Natural language is one of the most complex data for machine learning to work with. Natural language is highly contextualized, moreover humans view and use language conceptually rather than literally. Other types of data, be it auditory or visual data, have some form of discernible patterns, making it easier to work with than natural language.

19. Which of the following is an attribute of Natural Language Processing (NLP)?

  • NLP systems can identify the emotion in which a word is spoken, for example, frustration, confusion, irritation, or fun etc. (CORRECT)
  • NLP systems are provided recorded voice samples with corresponding text to help them discern common patterns
  • NLP systems can understand intent  (CORRECT)
  • NLP systems use a broad array of linguistic models and algorithms to draw inferences from language (CORRECT)
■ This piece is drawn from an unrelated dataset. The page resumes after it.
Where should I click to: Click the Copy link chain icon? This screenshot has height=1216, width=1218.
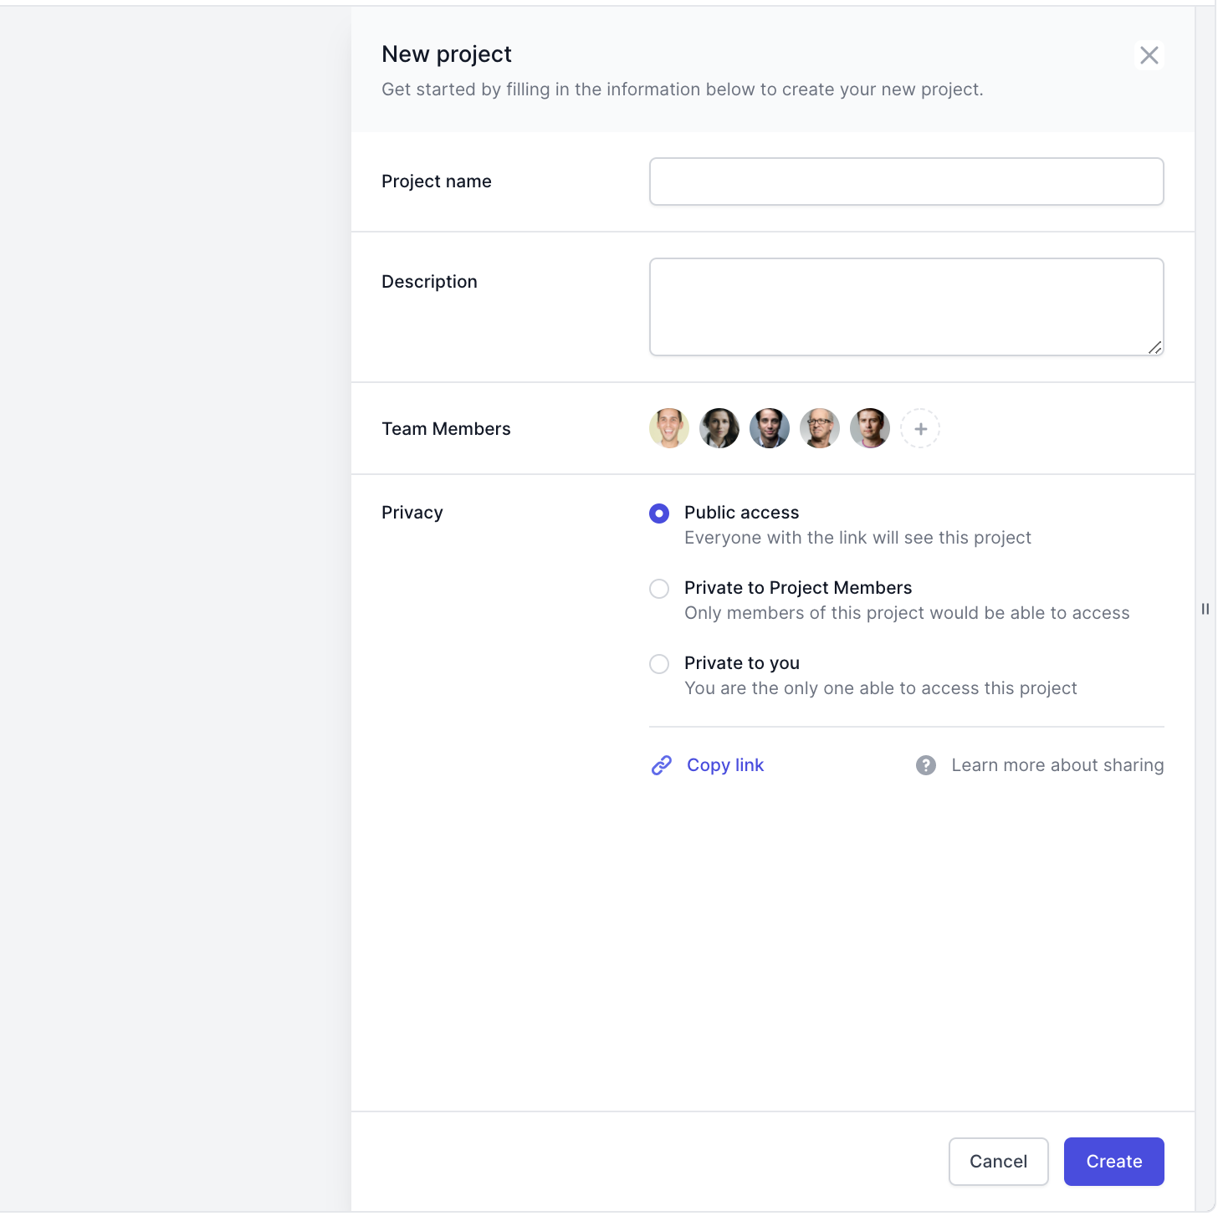[x=661, y=764]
Natural Language Processing uses machine learning and deep learning algorithms to deconstruct sentences grammatically, relationally, and structurally, to understand a word’s semantic meaning and it’s context of use. NLP systems are also able to understand intent and emotion, by drawing inferences through a broad array of linguistic models and algorithms.

20. In order for a self-driving vehicle to navigate accurately, it needs to piece together a complete view of its driving environment, which it does with the help of:

  • Laser data (CORRECT)
  • Vision data (CORRECT)
  • Radar data (CORRECT)
  • Data Science

Self-driving vehicles fuse laser data, vision data, and radar data to create a three-dimensional view of their driving environment helping them make accurate decisions on the road.

21. Which is the biggest limitation of human vision that computer vision can help make up for?

  • Gauging distance between objects
  • Visual Attention
  • Being able to predict in which direction objects are headed (CORRECT)

Visual attention is a limitation of human vision that computer vision can help makeup for. Human vision cannot attend to everything in its visual field, all at the same time, like computer vision can.

CONCLUSION – AI Concepts, Terminology, and Application Areas

In conclusion, this week’s exploration of basic AI concepts has provided a foundational understanding of this rapidly advancing field. By delving into how AI learns and examining its real-world applications, you’ve gained valuable insights into its potential and significance in various domains.

As you continue your journey into the realm of artificial intelligence, remember that this is just the beginning—a springboard for further learning and discovery in this ever-evolving field.